**Text shown**
★ ★ ★ ★ ★ ★ ★
The claims of the reissue of 1858 were as follows: “We claim, first, the vertical, or nearly vertical position of the bolt. Second. A surrounding case forming a chamber or chambers round the bolt, substantially as and for the purpose specified, and provided with suitable means for the delivery of the flour, as specified. Third. A rotating distributing head at or near the upper end of the bolt, substantially as described. Fourth. Rotating beaters or fans within the bolt, substantially as and for the purposes specified. We also claim, in combination with the first, second, and fourth features of the combination first claimed, the closed-up top of the bolt, except an aperture or apertures for the admission of the material and air, substantially as and for the purpose specified. We also claim, in combination with the first, second, and fourth features of the combination first claimed, the closed-up bottom of the bolt proper, except an aperture or apertures for the discharge of the bran, substantially as and for the purpose specified, whether the said bottom be or be not specially provided with an aperture or apertures for the admission of air as specified. We also claim, in combination with the third combination claimed, or the equivalent of the features thereof, the employment of rotating arms, or wings, moving in close proximity with the inner surface of the closed-up bottom, substantially as and for the purpose specified. And finally, we claim the combination of all the features herein specified as essential features, substantially as described, or any equivalents for any or all the said features.”
★ ★ ★ ★ ★ ★ ★
**Source excerpt**
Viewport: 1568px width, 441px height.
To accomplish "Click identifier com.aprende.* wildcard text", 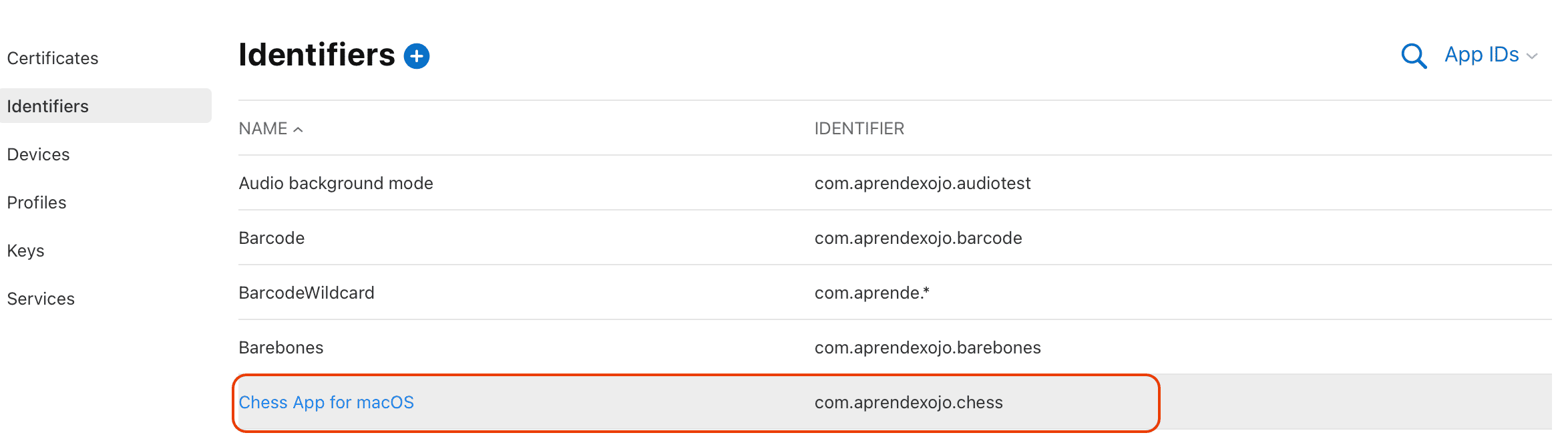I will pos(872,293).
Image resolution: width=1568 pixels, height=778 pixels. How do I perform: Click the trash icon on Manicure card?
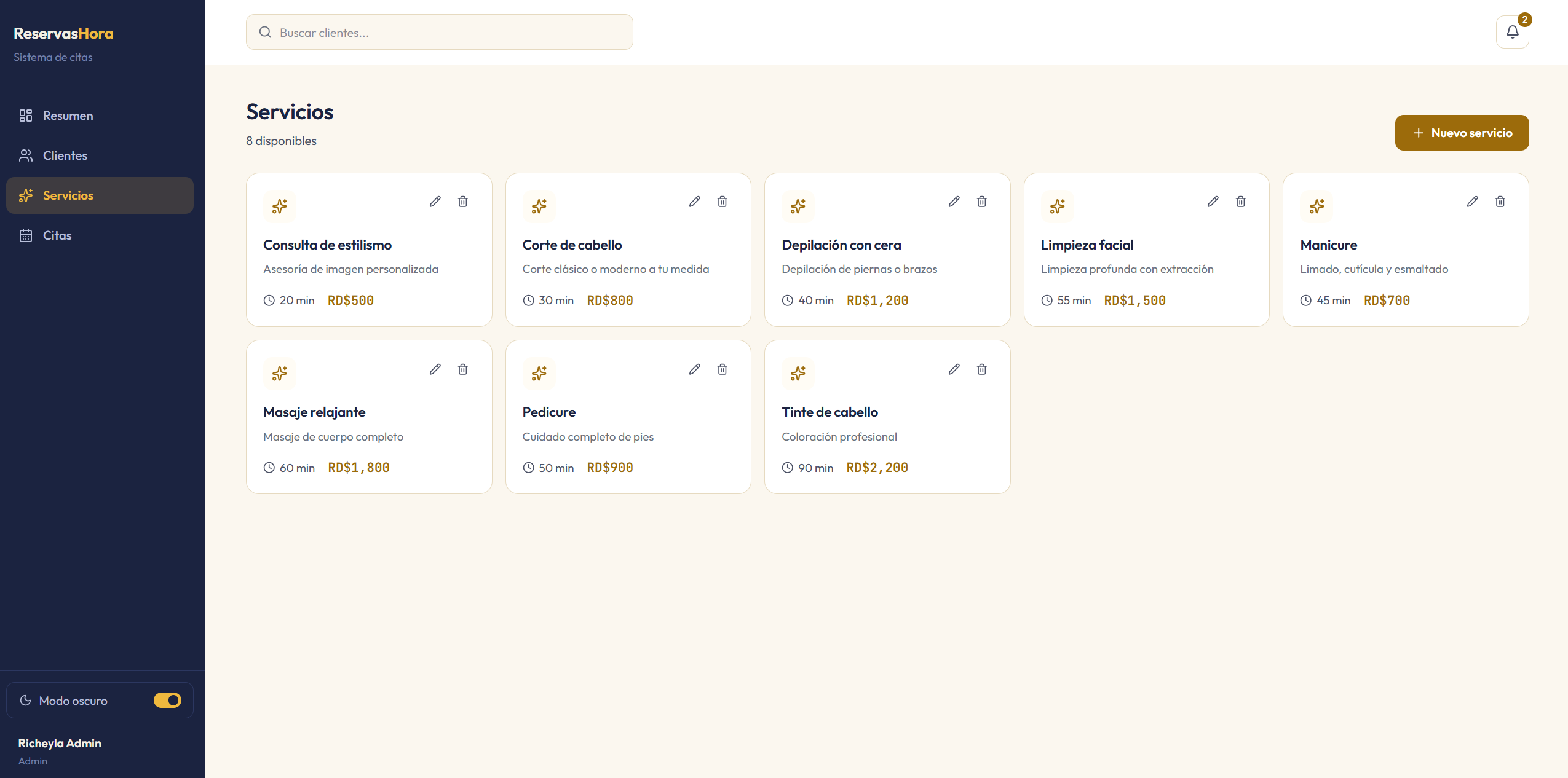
★ ★ ★ ★ ★ ★ ★
**Instructions for the task**
According to the 1858 reissue claims, what is the top of the bolt closed up except for, and what is that opening for? Answer in one to three sentences.

**Output below**
The top of the bolt is closed up except for an aperture or apertures. These openings are there for the admission of the material and air.